Records to use Block Start
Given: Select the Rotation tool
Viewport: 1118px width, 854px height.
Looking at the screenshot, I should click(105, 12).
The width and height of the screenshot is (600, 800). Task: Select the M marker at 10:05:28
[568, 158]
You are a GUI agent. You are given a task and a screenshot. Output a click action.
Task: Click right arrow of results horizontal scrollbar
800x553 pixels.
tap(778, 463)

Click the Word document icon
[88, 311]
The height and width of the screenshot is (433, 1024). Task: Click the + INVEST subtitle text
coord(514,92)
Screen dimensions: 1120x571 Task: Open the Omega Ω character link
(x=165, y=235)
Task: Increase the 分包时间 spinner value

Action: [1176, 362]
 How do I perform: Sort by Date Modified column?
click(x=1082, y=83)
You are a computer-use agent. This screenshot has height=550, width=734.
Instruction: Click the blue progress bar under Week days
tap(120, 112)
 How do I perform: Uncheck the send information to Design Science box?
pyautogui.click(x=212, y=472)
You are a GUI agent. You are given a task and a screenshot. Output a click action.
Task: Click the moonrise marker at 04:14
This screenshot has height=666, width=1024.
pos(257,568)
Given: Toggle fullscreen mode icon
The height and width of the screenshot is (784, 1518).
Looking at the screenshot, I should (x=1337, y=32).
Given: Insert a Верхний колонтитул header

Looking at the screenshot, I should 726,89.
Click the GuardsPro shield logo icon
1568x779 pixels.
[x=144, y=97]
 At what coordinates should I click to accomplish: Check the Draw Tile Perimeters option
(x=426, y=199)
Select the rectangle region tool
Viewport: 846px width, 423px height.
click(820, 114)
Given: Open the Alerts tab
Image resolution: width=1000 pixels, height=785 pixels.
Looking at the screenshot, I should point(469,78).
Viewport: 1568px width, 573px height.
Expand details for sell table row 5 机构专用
Records to use Block End
- [What the task asks] Give back the complete material, keeping every word exactly as written.

- [Answer for the task]
Given: Select the Rotation tool
Viewport: 1118px width, 854px height.
Looking at the screenshot, I should click(105, 12).
The width and height of the screenshot is (600, 800). Task: Select the M marker at 10:05:28
[568, 158]
You are a GUI agent. You are given a task and a screenshot. Output a click action.
Task: Click right arrow of results horizontal scrollbar
800x553 pixels.
tap(778, 463)

Click the Word document icon
[88, 311]
The height and width of the screenshot is (433, 1024). Task: Click the + INVEST subtitle text
coord(514,92)
Screen dimensions: 1120x571 Task: Open the Omega Ω character link
(x=165, y=235)
Task: Increase the 分包时间 spinner value

Action: [1176, 362]
 How do I perform: Sort by Date Modified column?
click(x=1082, y=83)
You are a computer-use agent. This screenshot has height=550, width=734.
Instruction: Click the blue progress bar under Week days
tap(120, 112)
 How do I perform: Uncheck the send information to Design Science box?
pyautogui.click(x=212, y=472)
You are a GUI agent. You are given a task and a screenshot. Output a click action.
Task: Click the moonrise marker at 04:14
This screenshot has height=666, width=1024.
pos(257,568)
Given: Toggle fullscreen mode icon
The height and width of the screenshot is (784, 1518).
Looking at the screenshot, I should (x=1337, y=32).
Given: Insert a Верхний колонтитул header

Looking at the screenshot, I should 726,89.
Click the GuardsPro shield logo icon
1568x779 pixels.
[x=144, y=97]
 At what coordinates should I click to accomplish: Check the Draw Tile Perimeters option
(x=426, y=199)
Select the rectangle region tool
Viewport: 846px width, 423px height.
click(820, 114)
Given: Open the Alerts tab
Image resolution: width=1000 pixels, height=785 pixels.
Looking at the screenshot, I should point(469,78).
Viewport: 1568px width, 573px height.
Expand details for sell table row 5 机构专用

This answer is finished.